Nigeria’s Central Bank (CBN) has stopped the sale of foreign exchange (FX) to Bureau De Change (BDC) operators in the country. The registration of new players has also been halted, with immediate effect.
Governor Godwin Emefiele made the announcement at the end of the monetary policy committee (MPC) meeting in Abuja on Tuesday.
As with almost every announcement made by the CBN regarding the regulation of foreign currency, the decision has sparked a debate between economists, monetary policy experts, and other Nigerians on social media.
Why is Nigeria halting the sale of forex?
BDCs were set up to receive a weekly supply of FX from the CBN for onward sale to retail end-users, that is, people who needed $5,000 dollars or less.
However, Emefiele said the MPC noted that the money changers had become wholesale dealers and illegally traded FX to the tune of millions of dollars per transaction.
According to him, the CBN receives about 5,000 fresh applications monthly for BDC registration as players continued to make huge profits while Nigerians suffered from the “dollarisation” of the Nigerian economy.
The apex bank also accused BDC operators of speculative, rent-seeking behaviour and involvement in money laundering activities.
“They have turned themselves away from their objectives,” Emefiele said. “They are now agents that facilitate graft and corruption in the country. We cannot continue with the bad practices that are happening at the BDC market.”
The CBN will henceforth channel weekly allocations of dollar sales to commercial banks to meet legitimate FX demands. The banks will be monitored to provide forex for the legitimate use of Nigerians.
“We will deal ruthlessly with Nigerian banks that deal with illegal BDCs and we will report foreign organisations patronising them,” Emefiele said, adding that they are mandated to sell forex to every customer.
Assessing the potential impact; Good or bad move?
Some have praised the CBN for ending the “mindless sales” of foreign currency to BDC operators and an end to the reign of traders.
However, there are concerns that thousands of Nigerians working at the 5,600+ BDC operators in the country will be thrown into the already large unemployment pool as a result of the ban.
“It’s not a bad decision in itself but it’s bad for the times we are in,” said Kelechi Opara, an economist and Market Insights Officer at MMS Nigeria. “This isn’t the time to close businesses. We are talking about unemployment and more people are about to be thrown into the same labour market.”
Opara added that instead of an outright ban, the CBN could “go the extra mile” to properly profile and monitor every BDC operator they license, to ensure a working system void of corruption.
“Even with the move, there’s no assurance that commercial banks will not become a supply chain in the BDCs market. The CBN should assume fulfill its regulatory role and create an enabling environment for legal businesses to thrive.”

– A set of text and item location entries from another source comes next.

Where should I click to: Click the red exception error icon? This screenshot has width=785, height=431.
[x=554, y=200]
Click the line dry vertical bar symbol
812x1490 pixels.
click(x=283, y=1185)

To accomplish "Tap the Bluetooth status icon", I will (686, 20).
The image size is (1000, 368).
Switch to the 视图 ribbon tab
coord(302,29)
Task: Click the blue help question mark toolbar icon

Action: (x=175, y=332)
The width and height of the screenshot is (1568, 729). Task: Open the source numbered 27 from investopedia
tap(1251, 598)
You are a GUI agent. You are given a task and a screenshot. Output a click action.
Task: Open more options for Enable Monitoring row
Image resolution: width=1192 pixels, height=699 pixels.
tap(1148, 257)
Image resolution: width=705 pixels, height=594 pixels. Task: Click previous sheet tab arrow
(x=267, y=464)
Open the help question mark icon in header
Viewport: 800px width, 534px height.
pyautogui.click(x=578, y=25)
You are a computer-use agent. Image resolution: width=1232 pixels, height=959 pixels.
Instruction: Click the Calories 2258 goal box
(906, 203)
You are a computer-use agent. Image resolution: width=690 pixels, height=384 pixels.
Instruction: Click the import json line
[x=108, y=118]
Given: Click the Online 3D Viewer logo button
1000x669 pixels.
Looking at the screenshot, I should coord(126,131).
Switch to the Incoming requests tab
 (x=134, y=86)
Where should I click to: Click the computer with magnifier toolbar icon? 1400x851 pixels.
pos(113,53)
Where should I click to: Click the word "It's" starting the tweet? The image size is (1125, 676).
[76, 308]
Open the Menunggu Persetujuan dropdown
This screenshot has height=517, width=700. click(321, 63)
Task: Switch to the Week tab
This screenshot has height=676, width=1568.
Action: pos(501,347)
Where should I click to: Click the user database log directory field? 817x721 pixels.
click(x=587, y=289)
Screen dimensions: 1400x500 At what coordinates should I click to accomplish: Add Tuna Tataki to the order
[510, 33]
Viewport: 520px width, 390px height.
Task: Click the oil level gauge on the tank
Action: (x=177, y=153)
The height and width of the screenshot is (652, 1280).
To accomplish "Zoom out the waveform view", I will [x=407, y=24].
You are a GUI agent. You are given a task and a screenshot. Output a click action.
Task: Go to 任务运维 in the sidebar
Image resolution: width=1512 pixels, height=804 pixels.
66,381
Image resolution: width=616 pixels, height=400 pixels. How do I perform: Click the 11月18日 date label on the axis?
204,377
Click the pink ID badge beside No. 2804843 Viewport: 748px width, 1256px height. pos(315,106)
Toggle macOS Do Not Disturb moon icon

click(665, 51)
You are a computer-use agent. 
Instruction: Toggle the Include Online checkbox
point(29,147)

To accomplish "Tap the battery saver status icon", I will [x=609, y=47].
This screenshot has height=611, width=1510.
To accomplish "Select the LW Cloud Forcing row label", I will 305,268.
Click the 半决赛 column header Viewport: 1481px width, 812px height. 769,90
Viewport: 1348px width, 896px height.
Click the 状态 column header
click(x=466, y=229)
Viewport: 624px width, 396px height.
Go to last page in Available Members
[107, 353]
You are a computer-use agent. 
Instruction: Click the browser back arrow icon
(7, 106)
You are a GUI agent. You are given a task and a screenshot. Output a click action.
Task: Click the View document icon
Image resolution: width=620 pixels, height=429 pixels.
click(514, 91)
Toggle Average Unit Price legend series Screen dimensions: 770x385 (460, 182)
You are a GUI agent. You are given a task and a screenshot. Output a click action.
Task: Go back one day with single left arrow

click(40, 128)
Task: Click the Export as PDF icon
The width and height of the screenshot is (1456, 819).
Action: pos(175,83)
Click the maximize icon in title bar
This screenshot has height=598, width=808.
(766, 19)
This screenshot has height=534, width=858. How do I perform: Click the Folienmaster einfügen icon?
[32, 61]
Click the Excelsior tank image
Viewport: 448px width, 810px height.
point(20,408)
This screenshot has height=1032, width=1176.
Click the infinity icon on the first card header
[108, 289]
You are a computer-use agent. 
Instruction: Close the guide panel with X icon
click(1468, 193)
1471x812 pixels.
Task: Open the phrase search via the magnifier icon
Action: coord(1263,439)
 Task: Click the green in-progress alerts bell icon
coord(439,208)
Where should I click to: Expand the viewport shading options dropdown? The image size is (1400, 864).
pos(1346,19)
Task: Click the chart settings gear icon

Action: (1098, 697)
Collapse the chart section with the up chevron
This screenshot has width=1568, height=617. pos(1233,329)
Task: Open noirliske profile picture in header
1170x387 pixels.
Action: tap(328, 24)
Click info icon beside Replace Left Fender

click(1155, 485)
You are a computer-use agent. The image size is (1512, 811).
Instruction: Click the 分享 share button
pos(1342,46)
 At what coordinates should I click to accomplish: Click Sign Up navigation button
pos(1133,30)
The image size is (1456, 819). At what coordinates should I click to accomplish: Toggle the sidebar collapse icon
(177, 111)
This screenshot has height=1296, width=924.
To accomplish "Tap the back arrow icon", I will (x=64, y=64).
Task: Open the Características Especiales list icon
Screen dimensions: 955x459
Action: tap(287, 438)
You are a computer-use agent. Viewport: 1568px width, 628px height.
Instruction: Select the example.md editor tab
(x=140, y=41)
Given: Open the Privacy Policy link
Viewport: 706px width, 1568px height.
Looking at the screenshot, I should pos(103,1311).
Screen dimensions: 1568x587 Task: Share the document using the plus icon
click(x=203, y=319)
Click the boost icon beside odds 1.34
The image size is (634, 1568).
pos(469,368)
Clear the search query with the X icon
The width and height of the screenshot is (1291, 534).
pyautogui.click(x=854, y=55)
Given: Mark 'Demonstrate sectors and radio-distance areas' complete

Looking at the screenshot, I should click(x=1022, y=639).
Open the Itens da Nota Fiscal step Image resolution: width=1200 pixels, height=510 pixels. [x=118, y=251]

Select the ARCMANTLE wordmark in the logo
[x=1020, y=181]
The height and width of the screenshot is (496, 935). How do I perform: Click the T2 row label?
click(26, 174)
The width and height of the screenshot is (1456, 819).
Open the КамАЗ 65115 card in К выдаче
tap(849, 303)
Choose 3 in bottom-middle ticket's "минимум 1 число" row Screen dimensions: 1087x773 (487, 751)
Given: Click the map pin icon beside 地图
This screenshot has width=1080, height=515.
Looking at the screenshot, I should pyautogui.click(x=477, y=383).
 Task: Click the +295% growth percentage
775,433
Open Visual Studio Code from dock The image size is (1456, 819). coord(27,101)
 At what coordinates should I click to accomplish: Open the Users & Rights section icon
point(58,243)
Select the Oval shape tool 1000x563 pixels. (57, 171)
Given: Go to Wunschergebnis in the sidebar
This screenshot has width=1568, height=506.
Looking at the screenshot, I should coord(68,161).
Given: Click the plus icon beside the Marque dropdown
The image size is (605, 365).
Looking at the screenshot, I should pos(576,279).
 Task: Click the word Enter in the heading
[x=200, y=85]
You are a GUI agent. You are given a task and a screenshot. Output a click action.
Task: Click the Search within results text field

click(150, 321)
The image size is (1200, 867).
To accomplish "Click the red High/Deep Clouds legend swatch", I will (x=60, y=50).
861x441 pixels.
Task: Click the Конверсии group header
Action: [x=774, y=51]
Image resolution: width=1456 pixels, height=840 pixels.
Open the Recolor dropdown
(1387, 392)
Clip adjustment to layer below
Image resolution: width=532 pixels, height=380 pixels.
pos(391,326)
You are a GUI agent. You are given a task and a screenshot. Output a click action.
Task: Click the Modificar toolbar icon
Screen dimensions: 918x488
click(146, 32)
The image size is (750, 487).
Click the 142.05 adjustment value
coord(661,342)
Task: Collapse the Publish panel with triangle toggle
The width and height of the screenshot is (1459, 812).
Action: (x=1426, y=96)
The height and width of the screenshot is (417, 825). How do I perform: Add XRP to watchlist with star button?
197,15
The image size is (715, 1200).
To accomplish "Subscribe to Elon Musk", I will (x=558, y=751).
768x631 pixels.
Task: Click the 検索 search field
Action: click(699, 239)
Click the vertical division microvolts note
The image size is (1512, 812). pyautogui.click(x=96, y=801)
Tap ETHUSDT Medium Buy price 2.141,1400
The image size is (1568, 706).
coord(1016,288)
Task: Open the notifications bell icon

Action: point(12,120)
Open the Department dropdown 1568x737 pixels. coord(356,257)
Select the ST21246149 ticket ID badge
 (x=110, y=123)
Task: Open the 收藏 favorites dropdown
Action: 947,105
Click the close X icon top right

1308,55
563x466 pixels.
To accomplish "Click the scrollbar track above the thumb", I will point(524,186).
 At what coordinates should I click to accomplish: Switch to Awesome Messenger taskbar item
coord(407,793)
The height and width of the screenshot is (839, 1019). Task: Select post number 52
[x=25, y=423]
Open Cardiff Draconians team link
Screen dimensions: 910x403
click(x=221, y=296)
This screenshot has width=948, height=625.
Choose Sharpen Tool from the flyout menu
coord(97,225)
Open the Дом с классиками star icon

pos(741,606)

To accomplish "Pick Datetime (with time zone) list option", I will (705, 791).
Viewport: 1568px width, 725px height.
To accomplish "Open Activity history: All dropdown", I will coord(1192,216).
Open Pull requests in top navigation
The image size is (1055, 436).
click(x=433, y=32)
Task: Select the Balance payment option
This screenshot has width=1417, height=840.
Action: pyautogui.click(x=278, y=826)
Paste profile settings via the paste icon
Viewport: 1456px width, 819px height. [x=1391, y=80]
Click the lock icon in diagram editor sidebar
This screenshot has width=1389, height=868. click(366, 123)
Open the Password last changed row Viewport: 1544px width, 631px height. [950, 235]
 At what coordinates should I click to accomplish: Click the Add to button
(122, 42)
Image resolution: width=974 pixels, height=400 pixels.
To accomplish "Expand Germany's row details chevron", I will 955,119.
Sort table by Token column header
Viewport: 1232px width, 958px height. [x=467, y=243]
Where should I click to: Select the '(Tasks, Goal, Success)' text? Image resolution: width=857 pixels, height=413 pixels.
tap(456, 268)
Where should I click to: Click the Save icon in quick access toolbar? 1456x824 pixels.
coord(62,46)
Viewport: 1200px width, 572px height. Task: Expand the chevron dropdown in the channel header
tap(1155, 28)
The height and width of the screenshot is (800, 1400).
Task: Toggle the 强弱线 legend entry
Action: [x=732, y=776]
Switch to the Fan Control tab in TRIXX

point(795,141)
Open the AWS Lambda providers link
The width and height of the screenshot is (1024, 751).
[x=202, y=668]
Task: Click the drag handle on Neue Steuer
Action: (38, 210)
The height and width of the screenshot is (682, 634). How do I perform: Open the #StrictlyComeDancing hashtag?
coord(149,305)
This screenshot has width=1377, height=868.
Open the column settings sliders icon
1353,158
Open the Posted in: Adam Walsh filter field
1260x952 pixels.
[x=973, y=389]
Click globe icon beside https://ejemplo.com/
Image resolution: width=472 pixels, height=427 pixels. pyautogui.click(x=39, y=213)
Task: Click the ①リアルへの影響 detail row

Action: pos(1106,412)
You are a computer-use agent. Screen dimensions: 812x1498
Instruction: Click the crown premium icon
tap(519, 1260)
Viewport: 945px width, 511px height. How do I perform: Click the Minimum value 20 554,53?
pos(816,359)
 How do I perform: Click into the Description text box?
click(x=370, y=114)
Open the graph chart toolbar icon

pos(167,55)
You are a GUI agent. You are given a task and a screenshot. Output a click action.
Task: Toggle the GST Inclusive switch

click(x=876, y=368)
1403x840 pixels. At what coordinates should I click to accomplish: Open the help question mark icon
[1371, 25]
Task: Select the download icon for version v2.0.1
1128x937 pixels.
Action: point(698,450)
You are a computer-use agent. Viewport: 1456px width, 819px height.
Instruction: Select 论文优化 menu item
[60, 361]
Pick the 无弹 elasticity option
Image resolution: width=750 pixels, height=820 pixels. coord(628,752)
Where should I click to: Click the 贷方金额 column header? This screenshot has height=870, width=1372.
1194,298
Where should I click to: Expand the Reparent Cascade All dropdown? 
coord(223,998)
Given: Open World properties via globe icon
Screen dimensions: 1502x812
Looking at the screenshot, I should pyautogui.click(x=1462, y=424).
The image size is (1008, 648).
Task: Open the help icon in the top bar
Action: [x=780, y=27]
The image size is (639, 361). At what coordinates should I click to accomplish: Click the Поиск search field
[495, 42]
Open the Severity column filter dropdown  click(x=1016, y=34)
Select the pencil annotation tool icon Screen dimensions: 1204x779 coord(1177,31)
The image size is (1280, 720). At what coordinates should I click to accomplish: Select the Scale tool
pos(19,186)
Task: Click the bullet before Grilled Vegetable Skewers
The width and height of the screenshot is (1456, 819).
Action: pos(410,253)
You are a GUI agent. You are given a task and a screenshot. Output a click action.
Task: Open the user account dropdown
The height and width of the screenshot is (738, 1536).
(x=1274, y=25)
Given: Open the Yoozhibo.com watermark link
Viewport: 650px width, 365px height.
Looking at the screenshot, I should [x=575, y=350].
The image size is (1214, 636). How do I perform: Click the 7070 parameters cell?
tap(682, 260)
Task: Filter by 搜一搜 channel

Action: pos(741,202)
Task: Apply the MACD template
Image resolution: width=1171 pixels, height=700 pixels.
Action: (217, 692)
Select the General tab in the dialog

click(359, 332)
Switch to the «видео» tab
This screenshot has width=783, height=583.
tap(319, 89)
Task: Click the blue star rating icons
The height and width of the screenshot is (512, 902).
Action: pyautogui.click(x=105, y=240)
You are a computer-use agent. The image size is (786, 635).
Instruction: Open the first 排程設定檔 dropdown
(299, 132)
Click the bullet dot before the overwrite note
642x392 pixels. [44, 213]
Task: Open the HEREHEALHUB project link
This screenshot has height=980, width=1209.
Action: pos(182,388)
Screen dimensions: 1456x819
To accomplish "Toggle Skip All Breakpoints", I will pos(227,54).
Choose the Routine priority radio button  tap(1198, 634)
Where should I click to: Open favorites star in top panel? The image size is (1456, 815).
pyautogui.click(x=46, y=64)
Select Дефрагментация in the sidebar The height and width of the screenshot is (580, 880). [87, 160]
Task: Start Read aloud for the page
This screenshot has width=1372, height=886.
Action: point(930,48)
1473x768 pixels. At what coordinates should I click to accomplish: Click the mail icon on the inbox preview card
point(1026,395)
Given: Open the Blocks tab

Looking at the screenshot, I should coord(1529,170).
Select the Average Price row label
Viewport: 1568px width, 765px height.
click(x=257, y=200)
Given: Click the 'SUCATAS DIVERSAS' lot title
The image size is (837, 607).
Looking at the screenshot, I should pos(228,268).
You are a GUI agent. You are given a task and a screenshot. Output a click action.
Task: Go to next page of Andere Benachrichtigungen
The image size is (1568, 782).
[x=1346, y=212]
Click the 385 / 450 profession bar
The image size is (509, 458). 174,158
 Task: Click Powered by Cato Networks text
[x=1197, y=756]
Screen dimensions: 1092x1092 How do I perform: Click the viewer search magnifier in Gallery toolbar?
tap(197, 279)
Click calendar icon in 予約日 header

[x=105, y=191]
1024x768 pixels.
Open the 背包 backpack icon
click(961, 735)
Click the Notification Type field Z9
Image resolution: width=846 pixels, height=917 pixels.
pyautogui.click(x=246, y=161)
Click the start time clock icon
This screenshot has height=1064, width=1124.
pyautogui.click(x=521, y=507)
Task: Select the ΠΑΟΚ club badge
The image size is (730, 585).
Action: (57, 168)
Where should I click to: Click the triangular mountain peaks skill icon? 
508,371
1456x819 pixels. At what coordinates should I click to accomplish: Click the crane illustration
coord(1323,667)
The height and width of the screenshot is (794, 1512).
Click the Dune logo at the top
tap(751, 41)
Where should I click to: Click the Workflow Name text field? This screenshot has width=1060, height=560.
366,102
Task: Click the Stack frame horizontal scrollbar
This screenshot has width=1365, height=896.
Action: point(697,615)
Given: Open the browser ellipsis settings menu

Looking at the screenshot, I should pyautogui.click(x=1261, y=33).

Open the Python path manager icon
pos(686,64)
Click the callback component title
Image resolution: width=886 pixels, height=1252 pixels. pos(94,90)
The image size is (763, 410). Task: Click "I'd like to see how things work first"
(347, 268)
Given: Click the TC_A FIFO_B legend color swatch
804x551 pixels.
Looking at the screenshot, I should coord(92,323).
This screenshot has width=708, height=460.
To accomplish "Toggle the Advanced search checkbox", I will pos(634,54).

As commercial banks settle to adjust to the CBN directive, the ban is likely to put more pressure on the Nigerian naira in the parallel/black market – where forex is traded unofficially – in the immediate term.
Due to the low inflow of U.S. dollars into the Nigerian economy, banks struggle to give foreign currency to their customers on demand.
Although the situation should improve with the CBN channelling its weekly allocation to lenders, doubts exist over their capacity to replace BDCs in serving the huge demand for forex in Nigeria’s import-dependent economy.
“Getting dollars could become even more difficult than what we have now,” Opara said, noting that this is likely to push more companies and business people actively in need of dollars to the black market, further adding pressure on the naira.
Following the CBN’s announcement, the local unit fell by ₦1.00 or 0.20% to close at ₦505 per $1 on Tuesday, from ₦504 on Monday. This is according to data recorded on abokiFX.com, a website that collates the parallel market rates in Lagos.
Over the long term, the central bank’s effectiveness in disbursing foreign currency to retail users through the banks – if the new system is sustained – will dictate how the exchange rate at the parallel market will vary from the official rate of ₦410/$1.
For freelancers, remote workers, and remittance recipients that get foreign currencies through banks, the increased quantity of FX in the hands of lenders bodes well for their demands, except for the high fees banks charge on remittances.
“If banks will be the sole seller of forex to the retail users, then the CBN has to do something about their high remittance charges so as to avoid people rushing to the black market,” Opara added.